Diese, in Bezug auf den feministischen Grundgehalt, revolutionäre These mag zwar dem Beweis schwer zugänglich sein, die daraus resultierenden Forderungen aber, entsprechen annähernd den Ansprüchen an Gleichberechtigung, die ein moderner Staat an sich selbst stellen sollte. De Gouge fordert dies, „damit die Machtausübung von Frauen ebenso wie jene von Männern jederzeit am Zweck der politischen Einrichtung gemessen und somit auch mehr geachtet werden kann, damit die Beschwerden von Bürgerinnen, nunmehr gestützt auf einfache und unangreifbare Grundsätze, sich immer zur Erhaltung der Verfassung, der guten Sitten und zum Wohl aller auswirken mögen.“3

Das Frauenwahlrecht und die damit einhergehende politische Akzeptanz, Frauen, ordentlich am politischen Geschehen teilhaben zu lassen, wurde in Europa, auf nationalstaatlicher Ebene, mehrheitlich in engen Zusammenhang mit dem ersten Weltkrieg geschaffen.4 Diese Entwicklung kann in Verbindung mit dem später während des zweiten Weltkriegs von der NS-Führung etablierten Schlagwort der “Heimatfront“ in Verbindung gebracht werden..5 Gemeint ist die von der administrativen Führung gewünschte aufopferungsvolle Zusatzarbeit, die der kriegsbedingt ausgedünnten Zivilbevölkerung aufgelastet wird. Da die Verrichtung elementarer Funktionen im Staat gewährleistet werden muss, führt dies unweigerlich zu einem “Nachrücken“ der weiblichen Bevölkerung. Das Personal in Tätigkeitsfeldern, die vorher noch klassisch männlich dominiert und definiert waren, wie zum Beispiel die Rüstungsindustrie, wurde scheinbar über Nacht durch Arbeiterinnen ersetzt. Durch das Etablieren von weiblichen Beschäftigten in beinahe allen Bereichen der Gesellschaft, entstanden fachspezifisches “Know-how“ und gewisse Perspektiven bei den Betroffenen. So ist es beinahe unumgänglich, dass nach Beendigung des Konflikts ein gewisser emanzipatorischer Fortschritt bleibt.
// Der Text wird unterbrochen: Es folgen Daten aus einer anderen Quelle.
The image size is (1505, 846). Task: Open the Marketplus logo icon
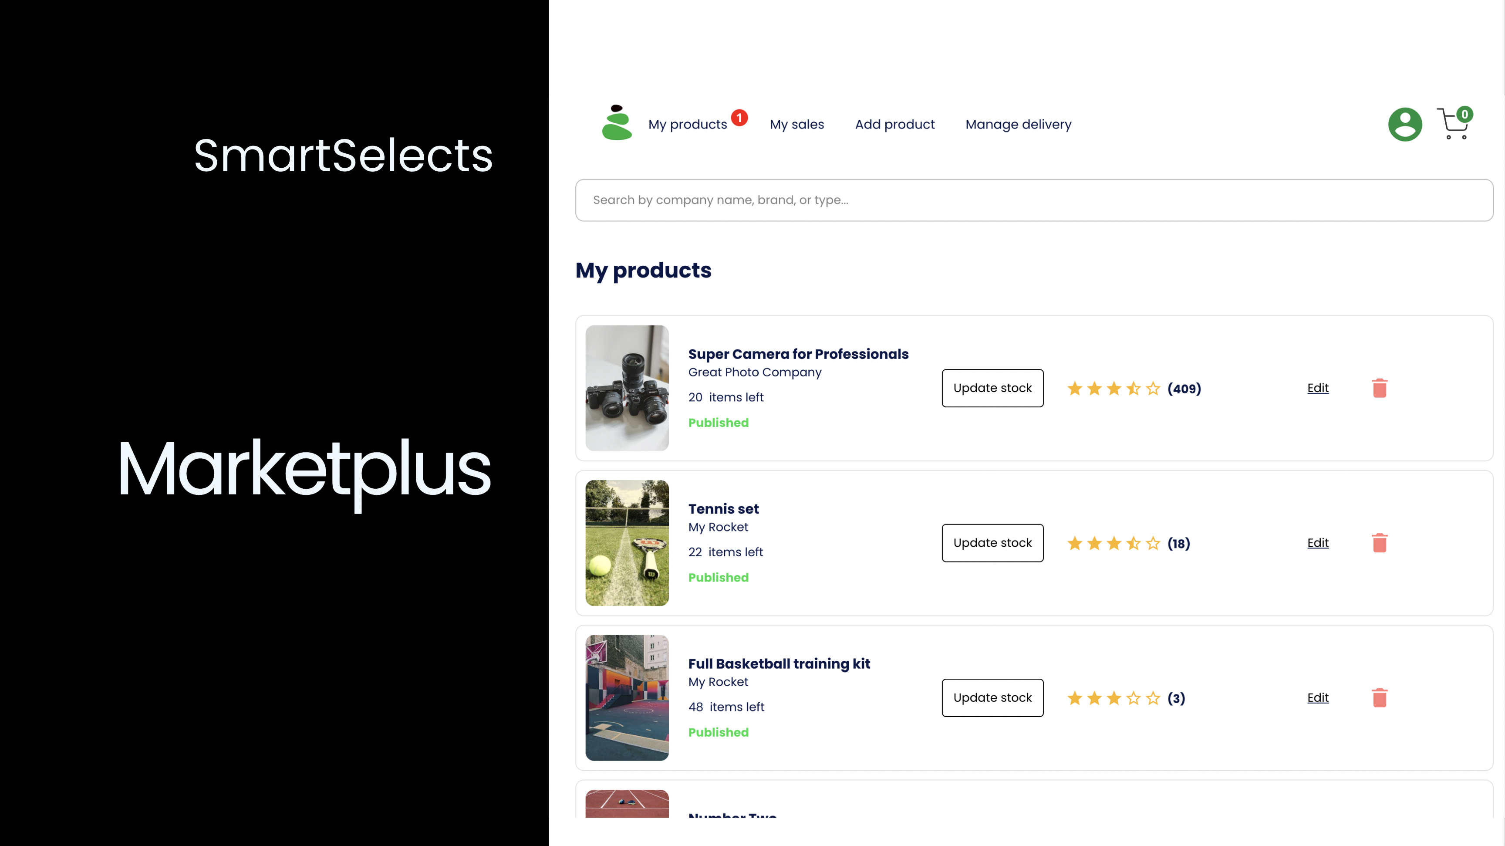[617, 124]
Doch die vollständige Emanzipation der Frau bleibt ein Thema von alltäglicher Relevanz. Selbst in der vermeintlich aufgeklärten westlichen Welt birgt die Thematik genug Zündkraft, um politische Debatten auszulösen.

Die vollständige Gleichstellung der Geschlechter ist ein von den Vereinten Nationen gewünschtes Ziel und wurde am 18. Dezember 1979 in der“Convention on the Elimination of All Forms of Discrimination against Women” - CEDAW, gesetzlich verankert. In manchen Teilen dieser Welt steckt die Umsetzung des CEDAW allerdings noch in den Kinderschuhen.

Wendet man den Blick gen Syrien, so wird einem das mit erschreckender härte klar. Die arabische Republik, die im internationalen Vergleich bezüglich des HDI mit einem Index von 0,536 nur Platz 155 belegt,6 wird nun im achten Jahr von einem zermürbenden Bürgerkrieg geplagt. In dem Vielparteienkonflikt, in dem um Einflusssphären in Syrien und die Geschicke des Landes gebuhlt wird, spielen emanzipatorische Interessen eine eher untergeordnete Rolle.

Doch Menschenrechtsaktivistinnen wie Suheir Atassi, ehemals Vizepräsidentin der Nationalkoalition syrischer Revolutions- und Oppositionskräfte7, sehen eine Chance. Auch in Syrien leisten Frauen aufopferungsvoll die Zusatzarbeit, die die kriegsbedingt ausgedünnte Zivilbevölkerung vollbringen muss.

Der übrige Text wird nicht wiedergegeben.